By the time public policies make their way into mainstream news, they are already in their last stages of finalization. Often the only outstanding action is a yes or no vote on whether the policy or regulation will be enacted. Citizens are left with an understanding of which policies are being proposed but little time to change the proposals.
Although laws such as the Lobbying Disclosure Act, the Foreign Agents Registration Act, and the Honest Leadership and Open Government Act are meant to provide transparency into lobbying activities, at best they create a ledger of government contact points with little detail on what was discussed. Citizens who wish to engage in the policy development process are left guessing exactly where specific policy details originated and which players have been the most influential.

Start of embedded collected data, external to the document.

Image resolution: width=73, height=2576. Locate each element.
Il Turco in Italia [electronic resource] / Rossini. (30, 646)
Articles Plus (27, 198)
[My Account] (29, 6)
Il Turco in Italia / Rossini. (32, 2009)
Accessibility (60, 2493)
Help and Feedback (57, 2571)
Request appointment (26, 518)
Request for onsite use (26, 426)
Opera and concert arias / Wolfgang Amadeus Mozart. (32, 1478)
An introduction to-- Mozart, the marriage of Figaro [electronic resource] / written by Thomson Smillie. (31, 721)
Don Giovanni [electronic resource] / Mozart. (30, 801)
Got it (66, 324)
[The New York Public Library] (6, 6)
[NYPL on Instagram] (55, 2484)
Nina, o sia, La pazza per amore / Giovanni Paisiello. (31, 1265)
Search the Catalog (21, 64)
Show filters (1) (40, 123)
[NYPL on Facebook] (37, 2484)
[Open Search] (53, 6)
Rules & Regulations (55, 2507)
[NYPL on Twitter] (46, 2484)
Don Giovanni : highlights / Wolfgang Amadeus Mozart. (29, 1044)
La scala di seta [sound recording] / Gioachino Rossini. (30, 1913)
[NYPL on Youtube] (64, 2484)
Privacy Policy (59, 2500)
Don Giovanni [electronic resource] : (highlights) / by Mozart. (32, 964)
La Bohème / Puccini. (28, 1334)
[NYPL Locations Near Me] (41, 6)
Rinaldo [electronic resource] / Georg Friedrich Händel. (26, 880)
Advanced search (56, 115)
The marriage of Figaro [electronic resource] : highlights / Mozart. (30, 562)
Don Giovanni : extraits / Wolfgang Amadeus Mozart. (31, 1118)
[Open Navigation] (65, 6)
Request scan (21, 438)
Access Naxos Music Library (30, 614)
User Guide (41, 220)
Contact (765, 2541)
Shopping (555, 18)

Due to this lack of transparency in the policy development process, citizen engagement efforts are primarily focused on increasing participation in elections or pressuring elected officials. However, elections are blunt instruments for influencing policy outcomes, and elected officials only represent one of the many stakeholders in the public policy process.

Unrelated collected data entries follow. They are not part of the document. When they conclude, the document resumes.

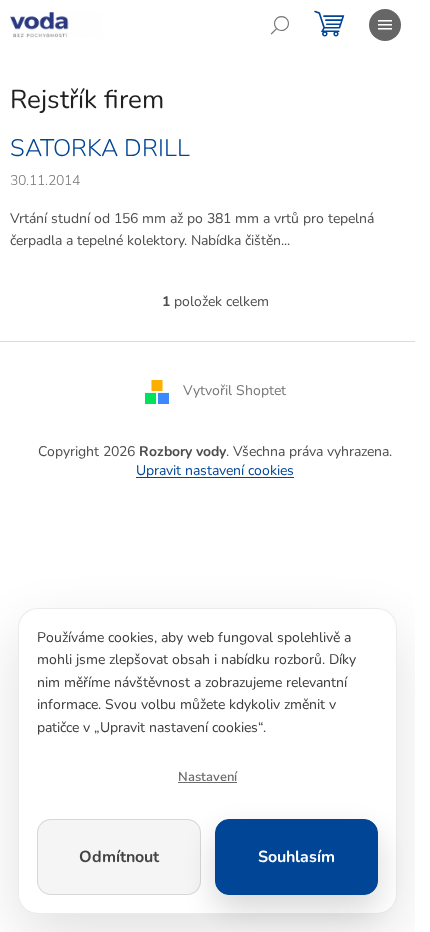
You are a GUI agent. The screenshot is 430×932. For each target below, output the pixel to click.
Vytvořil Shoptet (234, 390)
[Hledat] (280, 25)
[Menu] (385, 25)
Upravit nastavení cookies (215, 470)
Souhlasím (296, 857)
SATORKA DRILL (100, 148)
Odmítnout (119, 857)
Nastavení (207, 777)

Rather than taking the traditional approach of tracking specific policy proposals or actors, Code for Democracy follows trending narratives in order to back out the policies and actors involved. By searching for changes in information flows for topic areas of interest and then matching findings with databases of proposed policies and financing disclosures, we can reverse engineer distribution timelines and channels in order to understand the goals of each actor, the relationships between them, and the optimal time to engage.